*AIM*: Give the lines from the one containing "This screenshot has height=278, width=383." through the one containing "tap(511, 262)" as a two-column CSV with the headers task and answer. Each task gets one row holding its wording and its answer, with each value in a single quoted field and line breaks replaced by spaces.

*RECORDS TO PROCESS*:
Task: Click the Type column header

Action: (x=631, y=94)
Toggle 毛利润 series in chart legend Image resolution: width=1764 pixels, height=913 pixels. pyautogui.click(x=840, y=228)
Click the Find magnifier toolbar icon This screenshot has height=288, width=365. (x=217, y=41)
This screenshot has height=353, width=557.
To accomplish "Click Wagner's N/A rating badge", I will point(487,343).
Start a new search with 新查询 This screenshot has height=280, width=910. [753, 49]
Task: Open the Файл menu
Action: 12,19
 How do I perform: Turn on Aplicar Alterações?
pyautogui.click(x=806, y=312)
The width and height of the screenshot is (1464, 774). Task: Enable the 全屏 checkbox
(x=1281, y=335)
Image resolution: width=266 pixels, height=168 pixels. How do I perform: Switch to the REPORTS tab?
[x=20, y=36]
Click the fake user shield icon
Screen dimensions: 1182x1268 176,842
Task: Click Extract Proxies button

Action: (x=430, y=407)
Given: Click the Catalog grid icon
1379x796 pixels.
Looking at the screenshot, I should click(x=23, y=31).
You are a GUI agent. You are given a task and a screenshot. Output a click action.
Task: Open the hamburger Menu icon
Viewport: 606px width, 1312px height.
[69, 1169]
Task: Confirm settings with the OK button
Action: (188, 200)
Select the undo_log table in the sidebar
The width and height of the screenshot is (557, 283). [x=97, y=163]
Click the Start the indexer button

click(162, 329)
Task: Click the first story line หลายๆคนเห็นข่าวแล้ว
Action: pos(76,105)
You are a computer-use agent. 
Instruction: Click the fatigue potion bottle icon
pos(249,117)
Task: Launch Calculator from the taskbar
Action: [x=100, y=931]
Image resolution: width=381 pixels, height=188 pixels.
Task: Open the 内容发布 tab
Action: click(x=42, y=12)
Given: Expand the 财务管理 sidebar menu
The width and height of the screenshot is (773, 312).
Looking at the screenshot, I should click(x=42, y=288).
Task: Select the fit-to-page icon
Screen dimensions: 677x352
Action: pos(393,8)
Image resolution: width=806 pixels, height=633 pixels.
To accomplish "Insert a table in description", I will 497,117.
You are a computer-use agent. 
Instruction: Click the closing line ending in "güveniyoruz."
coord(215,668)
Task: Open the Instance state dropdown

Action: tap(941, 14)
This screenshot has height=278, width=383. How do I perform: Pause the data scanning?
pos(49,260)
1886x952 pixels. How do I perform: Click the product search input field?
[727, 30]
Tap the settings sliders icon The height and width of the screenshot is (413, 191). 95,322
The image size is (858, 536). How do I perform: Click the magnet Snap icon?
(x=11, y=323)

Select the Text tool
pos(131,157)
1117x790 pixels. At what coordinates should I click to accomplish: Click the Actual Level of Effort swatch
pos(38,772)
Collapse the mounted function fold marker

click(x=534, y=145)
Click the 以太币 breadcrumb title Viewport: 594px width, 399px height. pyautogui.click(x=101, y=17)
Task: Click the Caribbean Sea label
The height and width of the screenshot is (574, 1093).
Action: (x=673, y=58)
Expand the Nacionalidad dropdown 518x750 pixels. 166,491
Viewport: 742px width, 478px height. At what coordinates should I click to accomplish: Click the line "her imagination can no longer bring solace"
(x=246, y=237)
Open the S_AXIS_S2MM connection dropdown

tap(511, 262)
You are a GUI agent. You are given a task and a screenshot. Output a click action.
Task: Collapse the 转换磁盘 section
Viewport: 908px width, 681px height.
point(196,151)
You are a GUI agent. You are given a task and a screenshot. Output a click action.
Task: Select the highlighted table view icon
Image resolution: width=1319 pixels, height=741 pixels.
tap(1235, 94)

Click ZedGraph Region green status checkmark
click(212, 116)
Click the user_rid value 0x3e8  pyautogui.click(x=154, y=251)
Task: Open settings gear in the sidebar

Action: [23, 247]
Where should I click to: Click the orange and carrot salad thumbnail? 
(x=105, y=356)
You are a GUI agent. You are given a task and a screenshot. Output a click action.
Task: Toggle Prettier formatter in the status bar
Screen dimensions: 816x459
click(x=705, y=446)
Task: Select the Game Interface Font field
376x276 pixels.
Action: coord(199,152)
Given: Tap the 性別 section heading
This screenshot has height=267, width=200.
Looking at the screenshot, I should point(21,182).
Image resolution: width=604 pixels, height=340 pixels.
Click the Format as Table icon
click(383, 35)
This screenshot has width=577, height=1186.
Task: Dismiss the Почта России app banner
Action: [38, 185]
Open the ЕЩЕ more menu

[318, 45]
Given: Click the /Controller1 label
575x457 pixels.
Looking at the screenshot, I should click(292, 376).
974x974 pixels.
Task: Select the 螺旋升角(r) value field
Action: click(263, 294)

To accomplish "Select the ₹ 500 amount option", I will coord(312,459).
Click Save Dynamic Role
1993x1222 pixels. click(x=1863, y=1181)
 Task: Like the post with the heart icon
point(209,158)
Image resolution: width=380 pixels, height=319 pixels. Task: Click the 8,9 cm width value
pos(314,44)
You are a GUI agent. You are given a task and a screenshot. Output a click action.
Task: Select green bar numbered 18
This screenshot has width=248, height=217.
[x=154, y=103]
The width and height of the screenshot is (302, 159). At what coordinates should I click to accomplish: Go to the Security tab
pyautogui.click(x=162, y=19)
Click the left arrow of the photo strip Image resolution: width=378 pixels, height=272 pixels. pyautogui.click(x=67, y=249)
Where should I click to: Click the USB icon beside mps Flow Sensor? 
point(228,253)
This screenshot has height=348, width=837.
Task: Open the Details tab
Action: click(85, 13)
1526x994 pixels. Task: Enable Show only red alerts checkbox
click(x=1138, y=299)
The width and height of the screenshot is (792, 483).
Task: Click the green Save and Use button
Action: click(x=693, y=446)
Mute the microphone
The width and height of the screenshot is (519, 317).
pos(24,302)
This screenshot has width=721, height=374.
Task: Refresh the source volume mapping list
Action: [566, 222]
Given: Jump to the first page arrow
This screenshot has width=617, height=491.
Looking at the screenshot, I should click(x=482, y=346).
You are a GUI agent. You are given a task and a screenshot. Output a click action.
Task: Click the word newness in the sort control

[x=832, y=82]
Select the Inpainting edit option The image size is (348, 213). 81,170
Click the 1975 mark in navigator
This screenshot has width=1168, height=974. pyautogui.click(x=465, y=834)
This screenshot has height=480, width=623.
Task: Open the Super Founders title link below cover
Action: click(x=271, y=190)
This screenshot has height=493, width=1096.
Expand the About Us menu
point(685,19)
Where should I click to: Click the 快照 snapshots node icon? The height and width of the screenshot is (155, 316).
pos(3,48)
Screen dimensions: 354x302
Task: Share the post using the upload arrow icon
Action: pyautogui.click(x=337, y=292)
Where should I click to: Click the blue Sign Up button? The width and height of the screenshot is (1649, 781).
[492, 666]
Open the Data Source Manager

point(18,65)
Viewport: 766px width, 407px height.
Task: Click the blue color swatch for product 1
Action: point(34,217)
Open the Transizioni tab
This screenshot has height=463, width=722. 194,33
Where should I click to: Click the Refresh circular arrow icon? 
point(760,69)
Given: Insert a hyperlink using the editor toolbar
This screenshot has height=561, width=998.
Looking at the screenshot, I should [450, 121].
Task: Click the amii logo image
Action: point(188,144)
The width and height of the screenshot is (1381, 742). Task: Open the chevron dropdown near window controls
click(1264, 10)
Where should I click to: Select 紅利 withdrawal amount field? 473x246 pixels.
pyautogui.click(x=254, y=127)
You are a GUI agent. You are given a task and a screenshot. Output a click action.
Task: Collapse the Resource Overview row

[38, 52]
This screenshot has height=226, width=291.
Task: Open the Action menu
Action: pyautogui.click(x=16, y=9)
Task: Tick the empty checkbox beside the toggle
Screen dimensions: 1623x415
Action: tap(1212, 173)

*COMPLETE RESPONSE*:
task,answer
"This screenshot has height=278, width=383. How do I perform: Pause the data scanning?","pos(49,260)"
"1886x952 pixels. How do I perform: Click the product search input field?","[727, 30]"
"Tap the settings sliders icon The height and width of the screenshot is (413, 191).","95,322"
"The image size is (858, 536). How do I perform: Click the magnet Snap icon?","(x=11, y=323)"
"Select the Text tool","pos(131,157)"
"1117x790 pixels. At what coordinates should I click to accomplish: Click the Actual Level of Effort swatch","pos(38,772)"
"Collapse the mounted function fold marker","click(x=534, y=145)"
"Click the 以太币 breadcrumb title Viewport: 594px width, 399px height.","pyautogui.click(x=101, y=17)"
"Task: Click the Caribbean Sea label The height and width of the screenshot is (574, 1093).","Action: (x=673, y=58)"
"Expand the Nacionalidad dropdown 518x750 pixels.","166,491"
"Viewport: 742px width, 478px height. At what coordinates should I click to accomplish: Click the line ""her imagination can no longer bring solace""","(x=246, y=237)"
"Open the S_AXIS_S2MM connection dropdown","tap(511, 262)"